Rescuing ActiveRecord::RecordNotUnique: clever or ugly?

luislavena · March 22, 2012, 8:35pm

I have an ActiveRecord that has several foreign keys, where the foreign
keys act as a single compound key that needs to be unique:

class CreateRelations < ActiveRecord::Migration
def change
create_table :relations do |t|
t.references :src, :null => false
t.references :dst, :null => false
end
add_index :relations, [:src_id, :dst_id], :unique => true
end
end

One obvious way to enforce uniqueness would be using first_or_create:

def self.create_relation(src, dst)
where(:src_id => src.id, :dst_id => dst.id).first_or_create!
end

Which works, but that always does a SELECT before creating the record.
Since I don’t expect users to attempt to create duplicates very often,
I’ve written a the method to catch RecordNotUnique errors, like this:

def self.create_relation(src, dst)
create!(:src => src, :dst => dst)
rescue ActiveRecord::RecordNotUnique
where(:src_id => src.id, :dst_id => dst.id)
end

So mine is a question of style: is this considered an abuse of rescue?
Or is how seasoned Rails programmer would do this?

ff

fearless_fool · March 23, 2012, 12:13am

On Thu, Mar 22, 2012 at 8:35 PM, Fearless F. [email protected]
wrote:

end
end

One obvious way to enforce uniqueness would be using first_or_create:

def self.create_relation(src, dst)
where(:src_id => src.id, :dst_id => dst.id).first_or_create!
end

Which works, but that always does a SELECT before creating the record.

A custom validation on the compound unique key would behave
similar, always do a SELECT (and suffer from the race condition
documented in
http://api.rubyonrails.org/classes/ActiveRecord/Validations/ClassMethods.html#method-i-validates_uniqueness_of
).

Or is how seasoned Rails programmer would do this?
If you want to be sure of the uniqueness, you need to do
this anyway (catch the exception thrown by the database
uniqueness validation to resolve the race condition).

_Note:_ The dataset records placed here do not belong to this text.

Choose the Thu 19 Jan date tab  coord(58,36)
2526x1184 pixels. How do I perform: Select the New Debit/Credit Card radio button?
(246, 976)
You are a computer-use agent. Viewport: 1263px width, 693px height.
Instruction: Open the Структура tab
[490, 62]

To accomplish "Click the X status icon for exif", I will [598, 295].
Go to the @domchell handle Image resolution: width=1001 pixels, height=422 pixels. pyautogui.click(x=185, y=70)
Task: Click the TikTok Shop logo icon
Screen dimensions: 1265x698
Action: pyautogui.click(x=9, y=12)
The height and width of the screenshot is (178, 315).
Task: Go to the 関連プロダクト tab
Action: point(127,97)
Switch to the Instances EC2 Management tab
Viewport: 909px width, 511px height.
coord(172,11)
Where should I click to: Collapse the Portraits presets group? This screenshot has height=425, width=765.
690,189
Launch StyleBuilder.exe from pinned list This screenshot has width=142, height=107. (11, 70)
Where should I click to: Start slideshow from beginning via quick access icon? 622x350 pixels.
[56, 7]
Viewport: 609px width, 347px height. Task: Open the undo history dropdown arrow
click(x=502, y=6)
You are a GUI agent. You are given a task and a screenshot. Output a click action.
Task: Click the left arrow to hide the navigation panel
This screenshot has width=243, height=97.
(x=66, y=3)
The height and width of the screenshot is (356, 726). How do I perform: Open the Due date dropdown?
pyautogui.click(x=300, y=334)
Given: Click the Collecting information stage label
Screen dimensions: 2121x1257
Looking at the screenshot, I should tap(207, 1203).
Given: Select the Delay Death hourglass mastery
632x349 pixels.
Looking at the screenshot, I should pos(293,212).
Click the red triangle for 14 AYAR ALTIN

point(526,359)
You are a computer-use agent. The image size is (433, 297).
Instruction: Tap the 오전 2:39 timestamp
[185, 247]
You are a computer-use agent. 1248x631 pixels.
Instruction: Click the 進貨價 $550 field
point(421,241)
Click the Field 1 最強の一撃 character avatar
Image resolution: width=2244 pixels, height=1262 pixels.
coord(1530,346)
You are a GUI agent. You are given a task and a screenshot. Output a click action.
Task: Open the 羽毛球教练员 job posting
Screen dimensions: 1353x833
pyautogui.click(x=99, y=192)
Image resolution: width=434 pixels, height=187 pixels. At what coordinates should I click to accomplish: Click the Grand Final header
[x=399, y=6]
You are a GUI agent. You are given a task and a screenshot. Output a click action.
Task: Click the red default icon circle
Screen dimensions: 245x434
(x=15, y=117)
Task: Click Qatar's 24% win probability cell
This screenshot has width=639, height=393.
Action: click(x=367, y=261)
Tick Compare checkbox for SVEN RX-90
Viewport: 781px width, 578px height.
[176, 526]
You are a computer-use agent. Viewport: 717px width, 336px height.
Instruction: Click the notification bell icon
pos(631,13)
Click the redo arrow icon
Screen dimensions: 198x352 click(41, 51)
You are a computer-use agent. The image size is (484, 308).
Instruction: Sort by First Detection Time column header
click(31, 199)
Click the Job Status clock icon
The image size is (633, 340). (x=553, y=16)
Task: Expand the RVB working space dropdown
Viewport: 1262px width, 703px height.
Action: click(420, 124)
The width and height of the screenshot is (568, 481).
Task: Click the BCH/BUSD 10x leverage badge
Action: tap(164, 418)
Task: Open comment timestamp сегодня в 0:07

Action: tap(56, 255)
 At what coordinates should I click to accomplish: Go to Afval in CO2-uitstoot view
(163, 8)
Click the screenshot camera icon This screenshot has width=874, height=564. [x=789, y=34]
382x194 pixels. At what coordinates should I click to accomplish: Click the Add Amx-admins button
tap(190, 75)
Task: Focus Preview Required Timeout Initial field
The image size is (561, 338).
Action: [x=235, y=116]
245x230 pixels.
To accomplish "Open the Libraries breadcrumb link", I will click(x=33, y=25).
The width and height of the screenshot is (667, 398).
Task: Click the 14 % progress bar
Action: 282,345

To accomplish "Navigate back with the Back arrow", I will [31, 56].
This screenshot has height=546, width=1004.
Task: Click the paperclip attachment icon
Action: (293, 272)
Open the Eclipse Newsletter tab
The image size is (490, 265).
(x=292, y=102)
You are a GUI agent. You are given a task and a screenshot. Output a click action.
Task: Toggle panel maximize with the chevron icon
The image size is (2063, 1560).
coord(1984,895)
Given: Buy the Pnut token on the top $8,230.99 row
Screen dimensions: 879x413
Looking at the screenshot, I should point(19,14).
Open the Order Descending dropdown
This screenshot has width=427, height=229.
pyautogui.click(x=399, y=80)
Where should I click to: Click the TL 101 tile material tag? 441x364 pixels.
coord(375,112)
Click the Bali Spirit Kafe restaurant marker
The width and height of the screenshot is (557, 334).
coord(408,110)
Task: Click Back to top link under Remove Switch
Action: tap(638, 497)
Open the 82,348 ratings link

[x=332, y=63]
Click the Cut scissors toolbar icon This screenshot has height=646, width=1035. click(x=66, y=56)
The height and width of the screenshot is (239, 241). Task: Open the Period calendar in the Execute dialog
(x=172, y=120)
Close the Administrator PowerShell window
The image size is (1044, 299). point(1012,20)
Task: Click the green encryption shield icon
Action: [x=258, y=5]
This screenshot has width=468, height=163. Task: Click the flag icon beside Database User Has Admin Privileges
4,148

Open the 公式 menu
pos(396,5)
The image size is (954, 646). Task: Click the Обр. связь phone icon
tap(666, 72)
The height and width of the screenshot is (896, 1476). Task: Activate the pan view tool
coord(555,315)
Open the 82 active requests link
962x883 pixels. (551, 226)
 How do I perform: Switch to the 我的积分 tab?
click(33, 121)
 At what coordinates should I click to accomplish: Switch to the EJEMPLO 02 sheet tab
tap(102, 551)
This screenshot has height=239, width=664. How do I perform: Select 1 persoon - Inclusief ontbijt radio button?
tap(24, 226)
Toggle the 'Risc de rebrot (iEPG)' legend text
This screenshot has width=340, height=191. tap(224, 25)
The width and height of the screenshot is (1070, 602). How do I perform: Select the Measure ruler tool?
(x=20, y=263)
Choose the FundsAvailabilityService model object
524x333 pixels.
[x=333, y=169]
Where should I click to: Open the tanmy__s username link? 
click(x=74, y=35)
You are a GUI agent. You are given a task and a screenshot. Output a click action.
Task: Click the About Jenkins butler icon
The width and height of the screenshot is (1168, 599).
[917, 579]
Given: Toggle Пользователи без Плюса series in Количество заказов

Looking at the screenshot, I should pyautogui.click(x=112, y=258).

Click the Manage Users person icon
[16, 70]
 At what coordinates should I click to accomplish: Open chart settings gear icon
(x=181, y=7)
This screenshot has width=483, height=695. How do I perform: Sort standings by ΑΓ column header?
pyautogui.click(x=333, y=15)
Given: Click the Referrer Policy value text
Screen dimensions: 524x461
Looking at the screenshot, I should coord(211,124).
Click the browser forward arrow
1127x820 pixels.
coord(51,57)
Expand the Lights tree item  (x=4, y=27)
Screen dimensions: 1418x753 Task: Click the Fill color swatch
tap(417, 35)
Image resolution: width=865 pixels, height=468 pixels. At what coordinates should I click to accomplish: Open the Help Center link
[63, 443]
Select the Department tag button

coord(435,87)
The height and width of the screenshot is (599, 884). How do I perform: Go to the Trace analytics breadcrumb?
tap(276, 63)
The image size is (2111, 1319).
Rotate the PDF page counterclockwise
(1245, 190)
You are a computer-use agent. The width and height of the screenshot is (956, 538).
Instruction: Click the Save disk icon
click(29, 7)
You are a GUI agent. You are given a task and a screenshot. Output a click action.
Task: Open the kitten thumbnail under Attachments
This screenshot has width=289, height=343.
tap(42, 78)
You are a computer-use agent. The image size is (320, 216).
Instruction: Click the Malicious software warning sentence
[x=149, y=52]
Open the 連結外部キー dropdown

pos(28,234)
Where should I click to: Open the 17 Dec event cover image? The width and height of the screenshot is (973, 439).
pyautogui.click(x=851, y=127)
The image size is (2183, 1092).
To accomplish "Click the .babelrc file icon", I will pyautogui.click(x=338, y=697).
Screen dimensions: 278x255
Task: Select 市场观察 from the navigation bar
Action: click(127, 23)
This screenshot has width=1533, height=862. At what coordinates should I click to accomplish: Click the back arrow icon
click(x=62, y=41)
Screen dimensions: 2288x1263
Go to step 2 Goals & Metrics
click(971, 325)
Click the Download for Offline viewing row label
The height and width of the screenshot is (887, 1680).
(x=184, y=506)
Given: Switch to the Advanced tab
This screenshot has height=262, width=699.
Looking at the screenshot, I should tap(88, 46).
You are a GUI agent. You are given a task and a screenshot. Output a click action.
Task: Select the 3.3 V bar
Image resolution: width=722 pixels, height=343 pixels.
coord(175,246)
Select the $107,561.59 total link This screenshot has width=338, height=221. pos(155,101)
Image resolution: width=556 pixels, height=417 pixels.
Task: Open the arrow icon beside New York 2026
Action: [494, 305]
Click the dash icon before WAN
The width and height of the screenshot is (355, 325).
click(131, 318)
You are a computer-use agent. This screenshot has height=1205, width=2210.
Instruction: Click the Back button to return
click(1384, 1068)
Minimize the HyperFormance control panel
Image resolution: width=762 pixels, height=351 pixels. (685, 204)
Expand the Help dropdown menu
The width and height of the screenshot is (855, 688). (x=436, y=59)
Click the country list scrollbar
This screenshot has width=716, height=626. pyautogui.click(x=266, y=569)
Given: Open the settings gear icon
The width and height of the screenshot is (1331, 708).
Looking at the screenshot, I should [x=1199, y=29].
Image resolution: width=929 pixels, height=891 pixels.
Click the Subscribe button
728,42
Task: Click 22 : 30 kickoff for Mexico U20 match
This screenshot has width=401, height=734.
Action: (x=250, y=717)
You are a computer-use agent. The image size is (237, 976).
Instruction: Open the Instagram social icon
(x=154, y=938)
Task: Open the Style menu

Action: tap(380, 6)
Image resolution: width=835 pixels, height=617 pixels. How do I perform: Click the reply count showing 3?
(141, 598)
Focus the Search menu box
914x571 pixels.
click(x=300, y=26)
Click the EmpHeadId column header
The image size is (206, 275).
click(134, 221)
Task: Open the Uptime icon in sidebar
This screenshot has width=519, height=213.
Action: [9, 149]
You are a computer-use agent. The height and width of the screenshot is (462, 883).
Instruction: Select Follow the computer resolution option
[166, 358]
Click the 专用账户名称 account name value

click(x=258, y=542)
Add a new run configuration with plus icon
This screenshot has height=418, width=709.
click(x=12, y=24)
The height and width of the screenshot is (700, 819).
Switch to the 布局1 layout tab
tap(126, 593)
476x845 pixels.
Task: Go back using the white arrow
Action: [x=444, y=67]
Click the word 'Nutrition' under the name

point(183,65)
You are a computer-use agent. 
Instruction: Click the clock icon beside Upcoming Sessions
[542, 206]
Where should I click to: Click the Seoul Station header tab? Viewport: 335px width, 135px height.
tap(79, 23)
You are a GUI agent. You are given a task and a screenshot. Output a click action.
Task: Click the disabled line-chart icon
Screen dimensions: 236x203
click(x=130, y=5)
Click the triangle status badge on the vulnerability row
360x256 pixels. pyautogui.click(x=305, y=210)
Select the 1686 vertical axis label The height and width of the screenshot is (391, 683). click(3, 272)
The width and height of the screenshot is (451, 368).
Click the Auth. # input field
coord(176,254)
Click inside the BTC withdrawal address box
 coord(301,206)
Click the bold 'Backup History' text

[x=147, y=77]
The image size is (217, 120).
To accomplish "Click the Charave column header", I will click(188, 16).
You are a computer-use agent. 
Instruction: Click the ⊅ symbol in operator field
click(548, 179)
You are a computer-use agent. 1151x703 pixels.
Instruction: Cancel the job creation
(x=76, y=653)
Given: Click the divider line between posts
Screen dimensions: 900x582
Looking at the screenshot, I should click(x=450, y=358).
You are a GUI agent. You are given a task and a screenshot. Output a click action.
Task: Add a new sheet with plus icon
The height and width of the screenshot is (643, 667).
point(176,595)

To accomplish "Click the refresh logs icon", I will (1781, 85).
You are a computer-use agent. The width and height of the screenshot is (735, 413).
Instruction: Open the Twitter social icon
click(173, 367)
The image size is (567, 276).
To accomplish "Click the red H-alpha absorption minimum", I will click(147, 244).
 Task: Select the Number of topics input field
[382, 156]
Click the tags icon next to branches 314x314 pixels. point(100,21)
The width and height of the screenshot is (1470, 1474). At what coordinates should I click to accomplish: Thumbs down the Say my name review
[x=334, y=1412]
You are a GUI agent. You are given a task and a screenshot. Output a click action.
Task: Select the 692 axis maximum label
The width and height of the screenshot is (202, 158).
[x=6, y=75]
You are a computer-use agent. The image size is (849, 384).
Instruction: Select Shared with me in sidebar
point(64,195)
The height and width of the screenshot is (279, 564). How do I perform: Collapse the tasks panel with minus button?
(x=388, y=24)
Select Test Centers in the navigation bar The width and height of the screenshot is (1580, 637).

Then the use of a validation of uniqueness is merely an
optimization to catch the non-uniqueness problem earlier.

And indeed, if the chance for double inserts is low, it may
be more efficient to not do the SELECT that is triggered
by a uniqueness validation, do an “optimistic” save and
fall back it the database tells you it fails.

Just my 2p.

Peter

fearless_fool · March 27, 2012, 8:08pm

Fearless F. wrote in post #1053062:

Peter V. wrote in post #1052874:

A custom validation on the compound unique key would behave
similar, always do a SELECT (and suffer from the race condition
documented in

http://api.rubyonrails.org/classes/ActiveRecord/Validations/ClassMethods.html#method-i-validates_uniqueness_of

).

I was aware of the race condition in the original post, which is why I
thought this might be a ‘clever’ implementation. To merge what @Peter
said, I guess you can summarize it as:

If the likelihood of duplicate entries is low, let the db raise an error
– this saves a SELECT call for non-duplicate entries:
def self.create_relation(src, dst)
  create!(:src_id => src.id, :dst_id => dst.id)
rescue ActiveRecord::RecordNotUnique
  where(:src_id => src.id, :dst_id => dst.id)
end
If the likelihood of duplicate entries is high, use first_or_create as a
first line of defense. This generates an extra SELECT, but (presumably)
that’s cheaper than frequent calls to raise/rescue[*].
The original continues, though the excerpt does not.